Copy out all of the material below, changing every "Planning" to "Schedule" and leaving everything else the same.
**** DATA LINES
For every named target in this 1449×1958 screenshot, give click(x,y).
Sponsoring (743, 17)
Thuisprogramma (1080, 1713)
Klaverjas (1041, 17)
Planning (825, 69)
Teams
********
▶ **EXERCISE ANSWER**
For every named target in this 1449×1958 screenshot, give click(x,y).
Sponsoring (743, 17)
Thuisprogramma (1080, 1713)
Klaverjas (1041, 17)
Schedule (825, 69)
Teams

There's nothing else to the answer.